A contender

Million Dollar Baby

Call me butch again, and I’ll rip your pacemaker out!

Call me butch again, and I’ll rip your pacemaker out!

Rated 5.0

Some Clint Eastwood films of late have been a little hokey. His 2003 supposed triumph, the overrated Mystic River, was three-quarters of a good movie wrapped up with a silly, predictable ending that betrayed the film. Don’t even get me started on the abysmal Blood Work (2002), where Clint directed himself to his most embarrassing screen presence since trading barbs with Burt Reynolds in City Heat 20 years ago.

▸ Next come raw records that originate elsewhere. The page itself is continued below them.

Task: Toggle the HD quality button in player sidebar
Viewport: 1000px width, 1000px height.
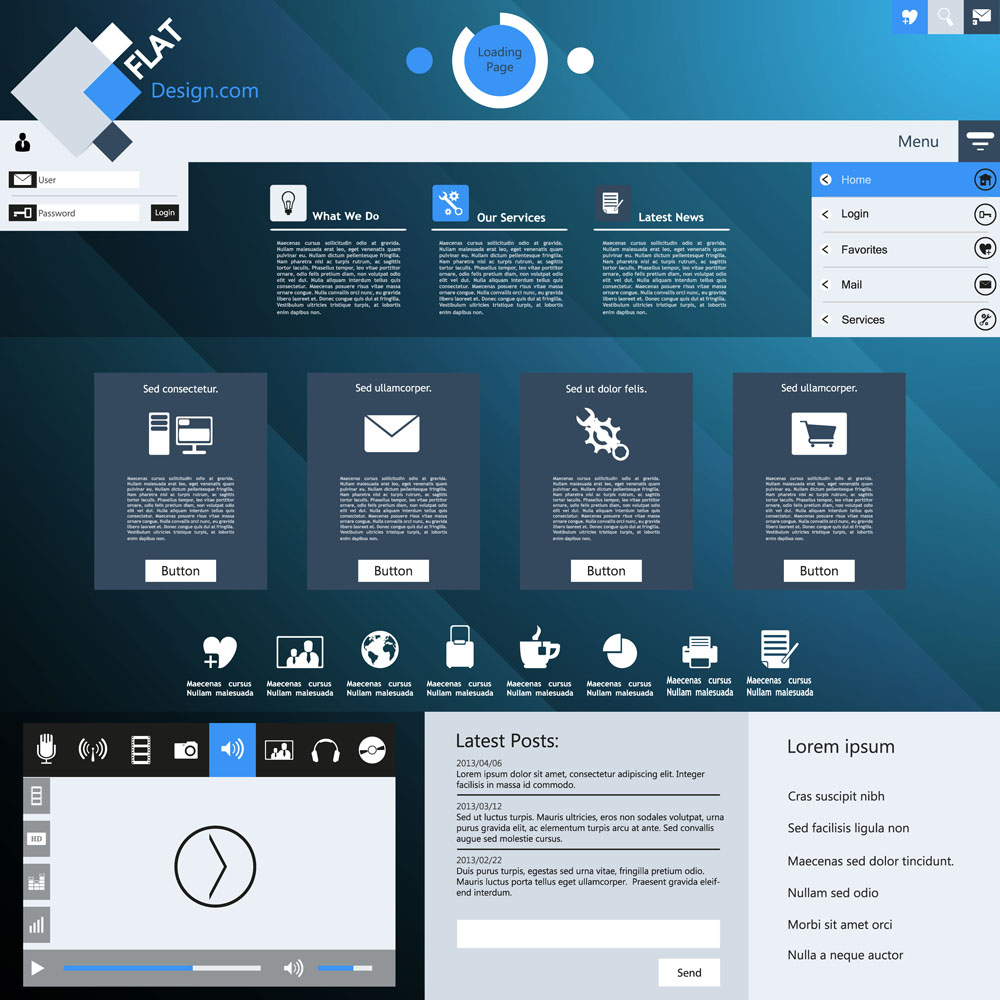Action: 37,839
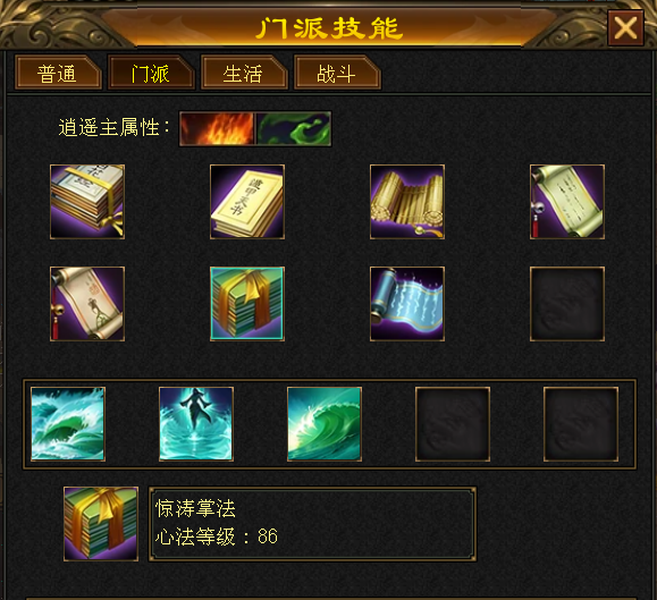Select the pale green paper scroll skill
Viewport: 657px width, 600px height.
click(567, 202)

Million Dollar Baby is a little hokey in spots. It has boxing-film clichés that would make Sylvester Stallone apologize and plot directions that would be right at home in your average episode of The Young and the Restless. It’s also Eastwood’s best film since Unforgiven (1992). There’s nothing wrong with hokey if it’s done right.

Clint plays Frankie Dunn, a gym owner and sometime boxing “cut man” who turns gushing battle wounds into mere trickles. Hanging around his gym one day, he meets Maggie (Hilary Swank), a 31-year-old eager boxer wannabe so impoverished she scavenges scraps of leftover meat at her waitress job. Maggie wants Frankie to be her coach, but he doesn’t coach girls. “Girlie, tough is not enough,” he snipes.

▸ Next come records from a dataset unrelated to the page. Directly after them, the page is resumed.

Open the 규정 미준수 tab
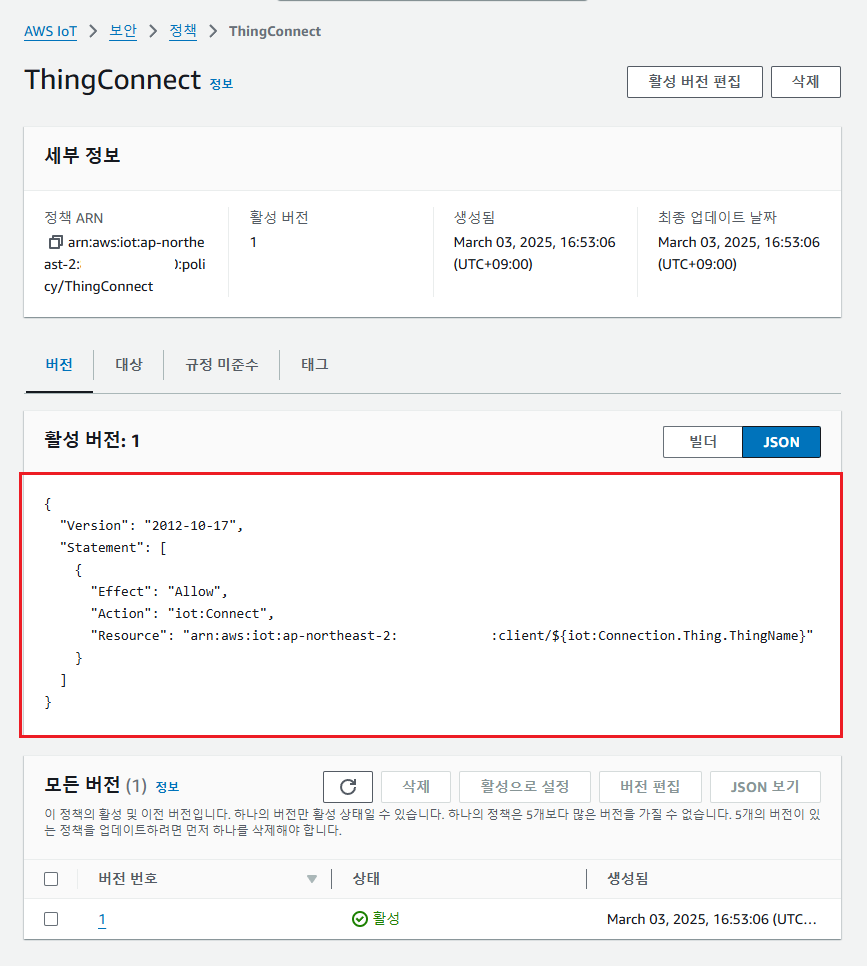 [x=221, y=365]
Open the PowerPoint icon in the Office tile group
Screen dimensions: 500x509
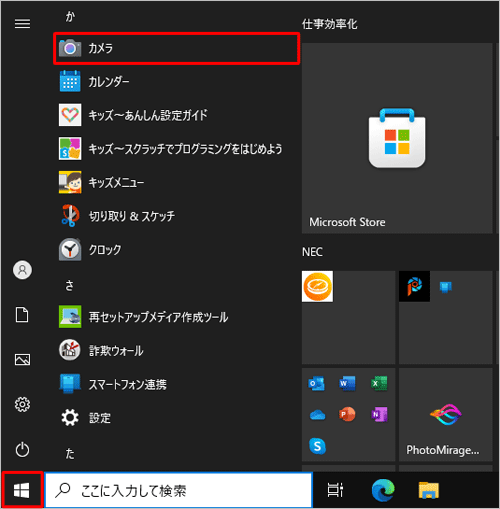(x=347, y=414)
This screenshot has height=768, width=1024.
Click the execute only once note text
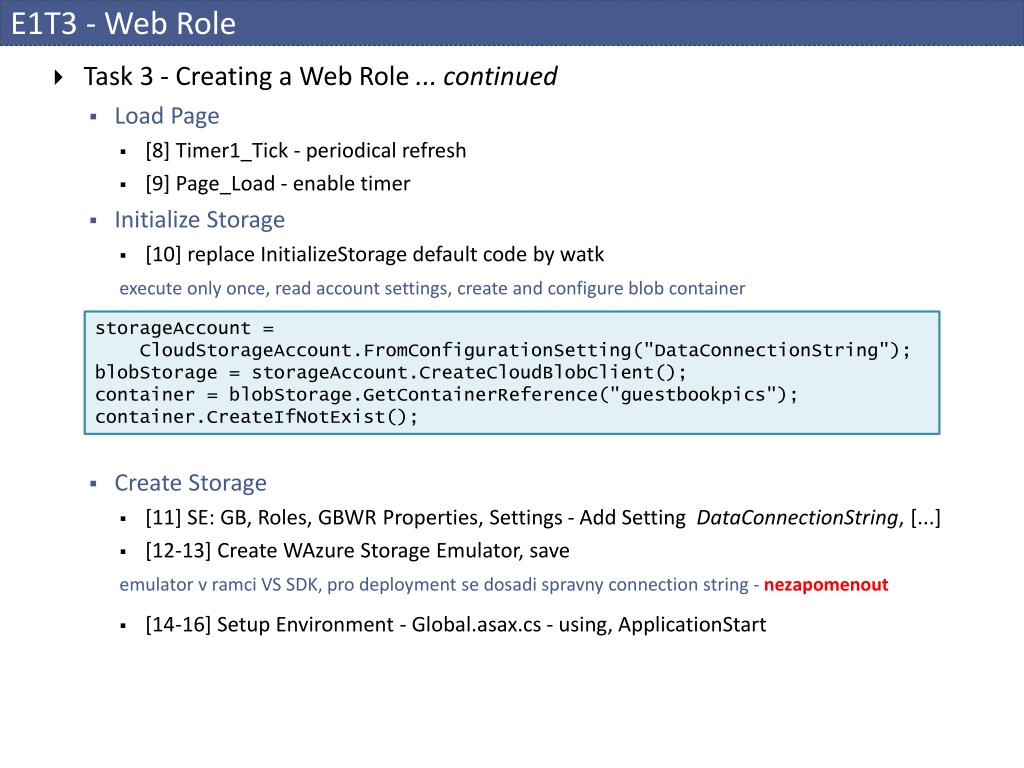point(432,289)
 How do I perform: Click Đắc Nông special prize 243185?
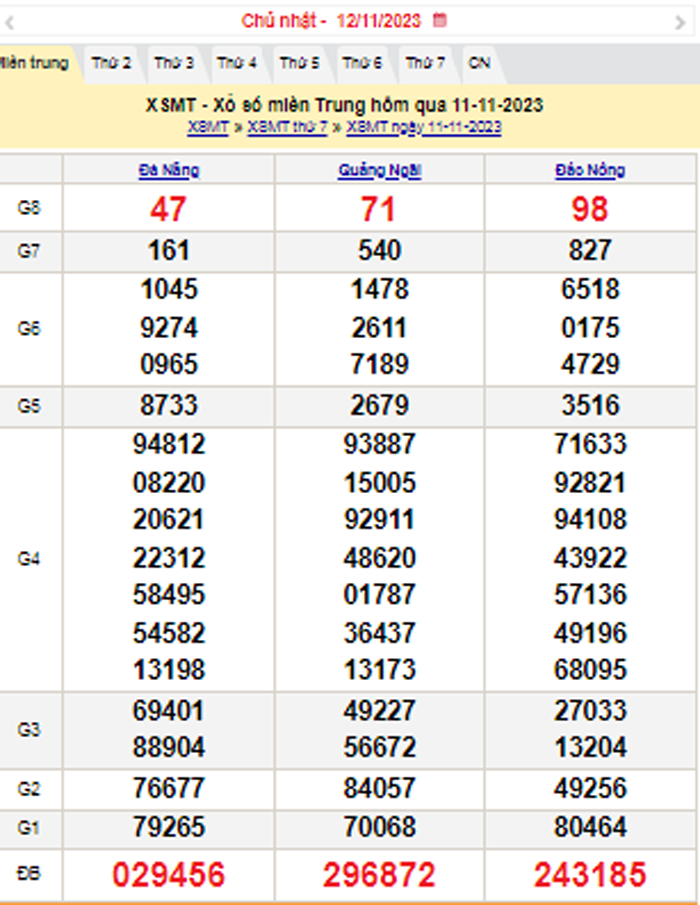point(590,875)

But Maggie is determined. She stays around the gym despite being told to leave, flicking away amateurishly at punching bags and aggravating Frankie to the point that he offers some advice. Before long, he’s managing her as she tears up the ranks of women’s boxing.

Million Dollar Baby has all the makings of a fine sports movie, but it has loftier ambitions. It’s peppered with some goofy characters that one would expect in a sports yarn, and the film embraces a sort of classic approach to the underdog story. Its technical achievements in the ring are impressive, and the sports clichés work because Eastwood knows how to play them to optimal effect. And just when it seems the film is heading toward Rocky-type glory, it takes an unexpected turn that requires the movie and its performances to transform into something completely different.

Swank, getting her best chance to show her chops since Boys Don’t Cry, is a sure Oscar contender for what she does with Maggie. Physically she’s a convincing boxer, making her performance tremendously impressive based on her ring work alone. In the final third of the film, she takes everything to another, much more complicated level.

Eastwood, his craggy profile becoming more impressive as the years pile on, puts forth a performance that works at every turn. Frankie gives him a character of wide emotional range, something Eastwood doesn’t often display. Even his best prior screen work, as the tortured soul William Munny in Unforgiven, required that raspy, one-note coolness he seems to have a patent on. With Frankie, he’s still raspy, but he runs the gamut of emotions like an old pro.

As Eddie “Scrap-Iron” Dupree, Frankie’s right-hand man at the gym, Morgan Freeman reunites with his Unforgiven costar, and it’s fun to watch them verbally spar. A look at Freeman’s recent history reveals that this great actor hasn’t had a meaty role worthy of his talent since 1995’s Se7en. Scrap-Iron ends that drought.

Throw in a nice score composed by Eastwood himself, and you have a film that easily ranks with his best. Sure, it’s a bit obvious and contrived on the sports side, but really, what great sports film isn’t? Besides, as the final act unfolds, Million Dollar Baby reveals that it isn’t really a sports movie after all. It’s a moving tale of loss and redemption with an appealing, sports-movie veneer.